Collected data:
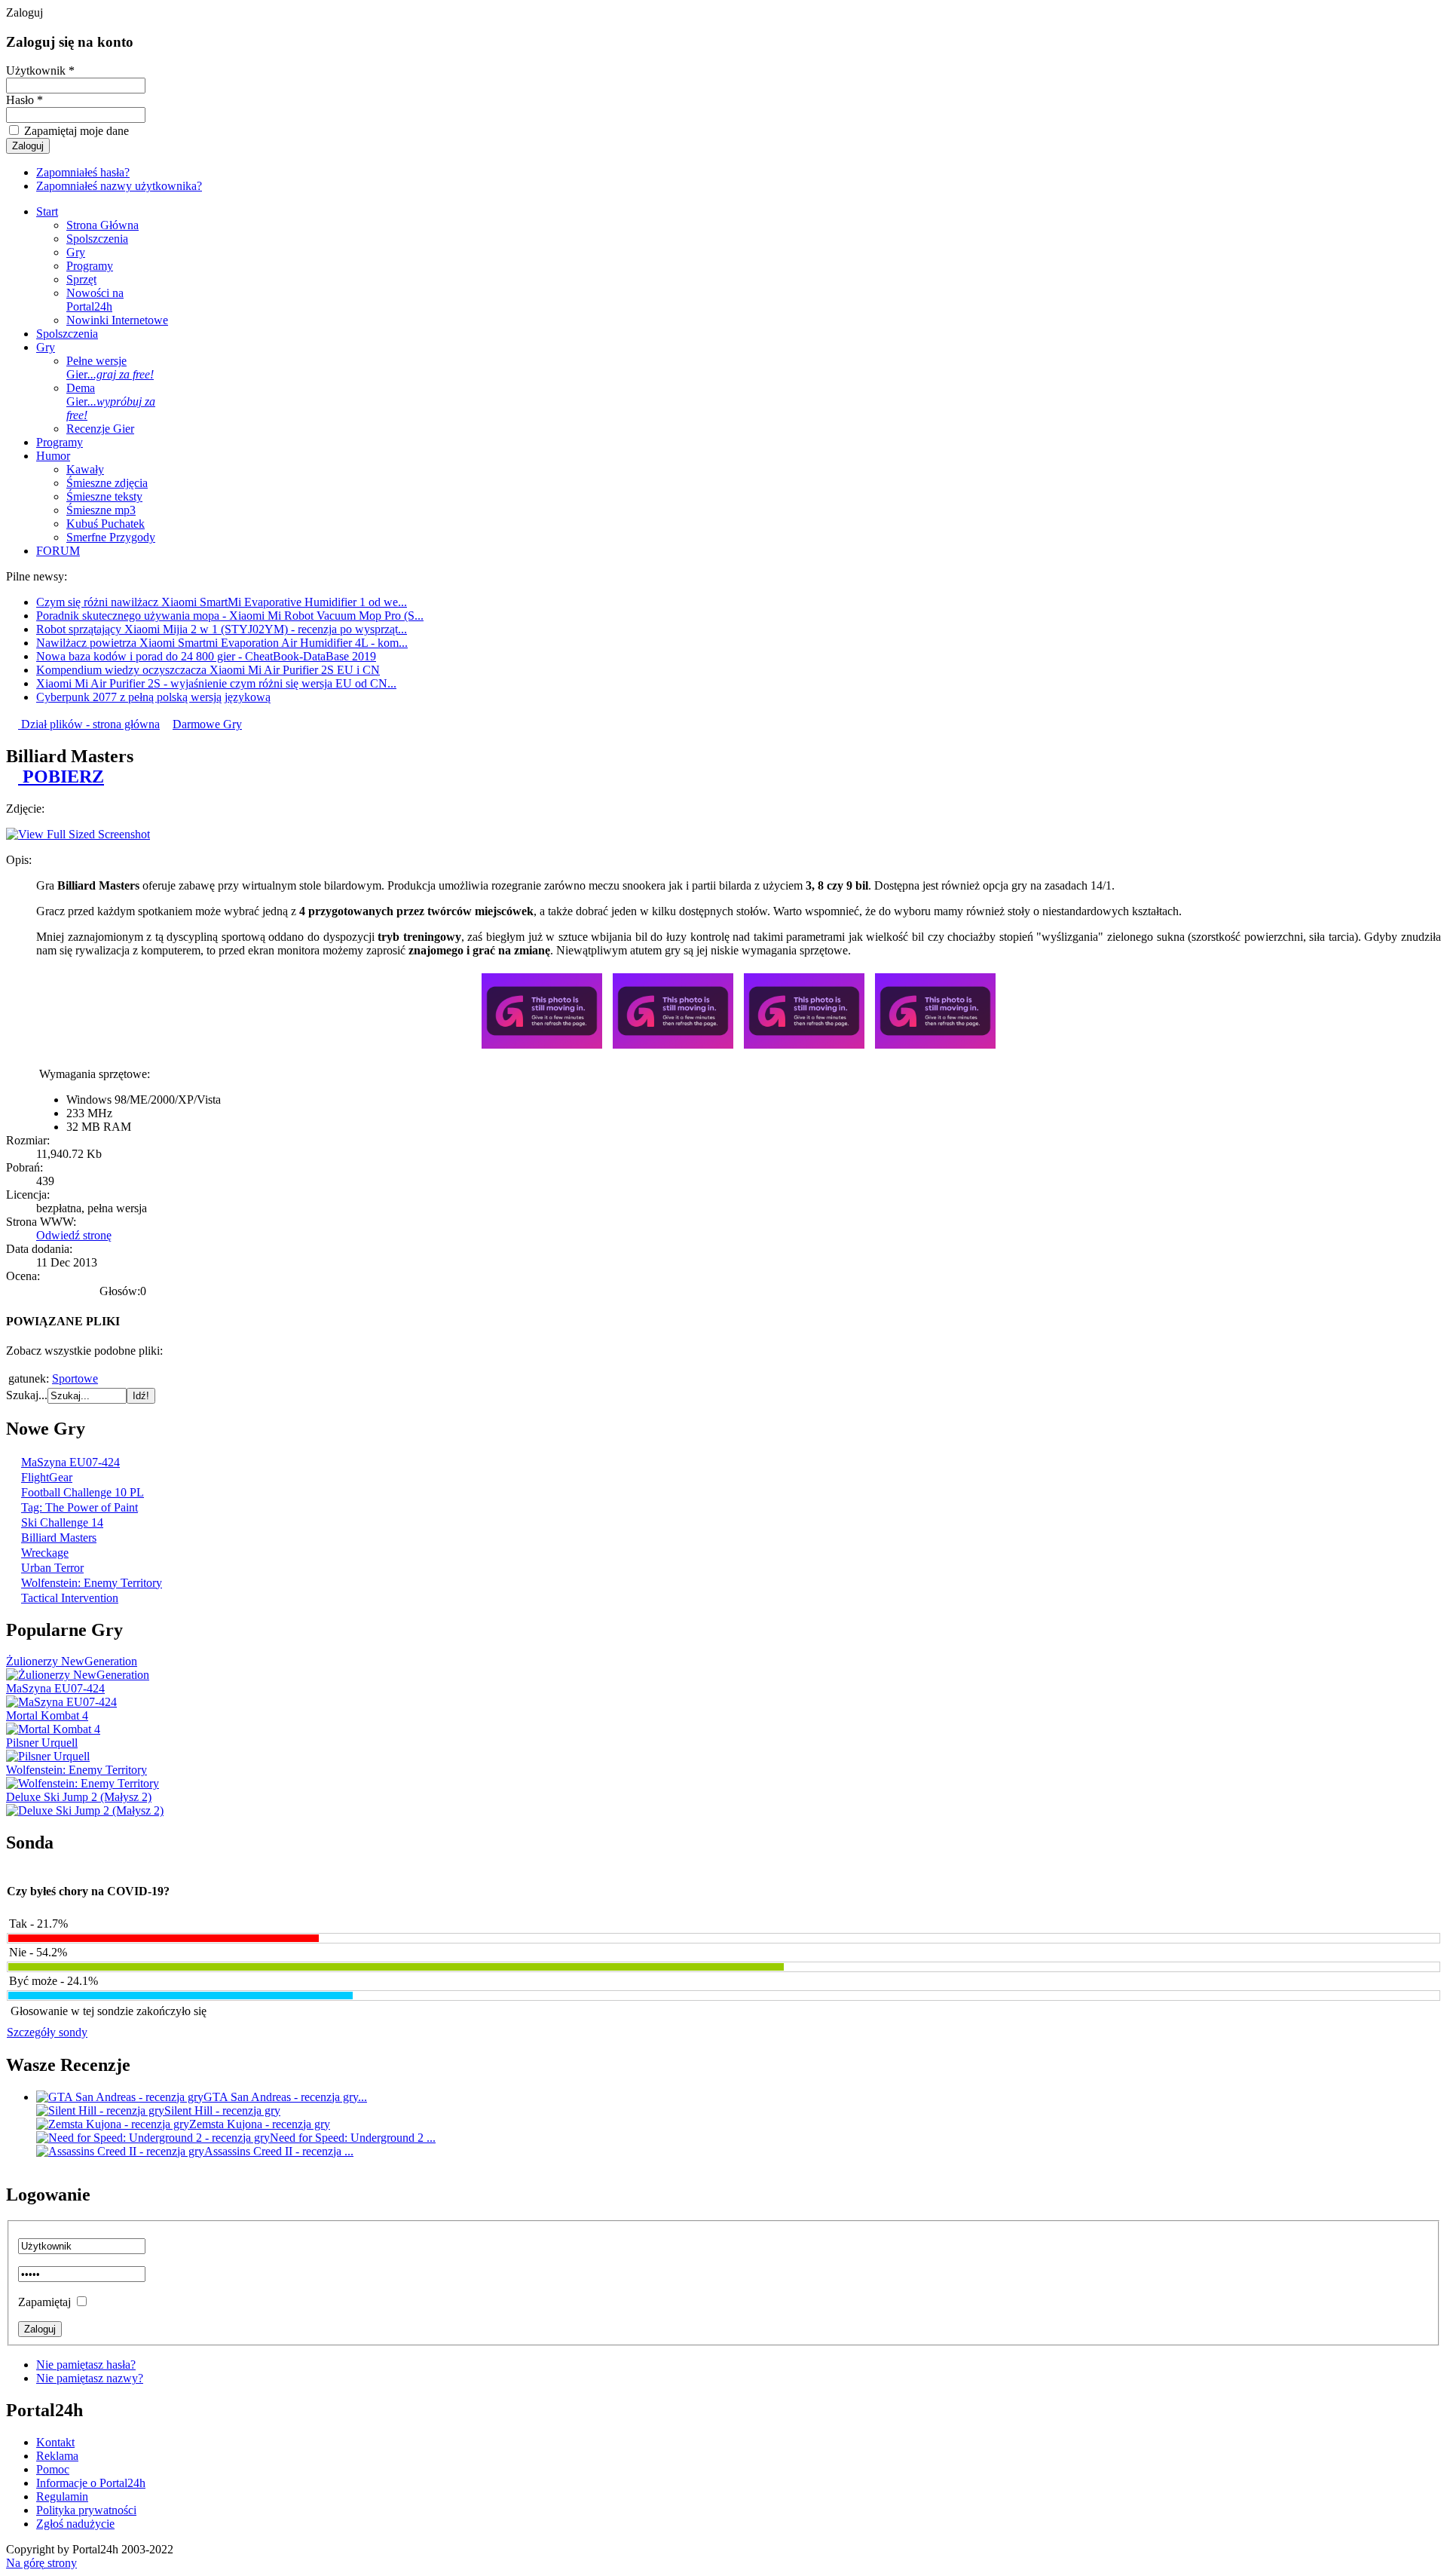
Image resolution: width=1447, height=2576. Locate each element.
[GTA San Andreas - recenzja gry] (119, 2097)
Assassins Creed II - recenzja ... (278, 2151)
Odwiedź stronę (74, 1235)
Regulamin (62, 2496)
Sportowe (75, 1378)
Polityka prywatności (86, 2510)
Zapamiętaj (44, 2302)
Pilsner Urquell (42, 1742)
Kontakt (55, 2442)
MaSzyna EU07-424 (70, 1462)
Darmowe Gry (207, 724)
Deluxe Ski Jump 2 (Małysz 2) (78, 1796)
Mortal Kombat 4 (47, 1715)
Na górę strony (41, 2562)
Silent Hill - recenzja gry (222, 2110)
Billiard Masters (58, 1537)
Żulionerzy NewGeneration (71, 1661)
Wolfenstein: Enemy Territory (91, 1582)
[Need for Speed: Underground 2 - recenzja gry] (153, 2137)
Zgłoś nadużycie (75, 2523)
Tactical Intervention (69, 1597)
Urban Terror (52, 1567)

• _AIM OF THE EXERCISE_: Go through the records above and return each line in which the word "recenzja" occurs.

• _TASK OUTPUT_:
[GTA San Andreas - recenzja gry] (119, 2097)
Assassins Creed II - recenzja ... (278, 2151)
Silent Hill - recenzja gry (222, 2110)
[Need for Speed: Underground 2 - recenzja gry] (153, 2137)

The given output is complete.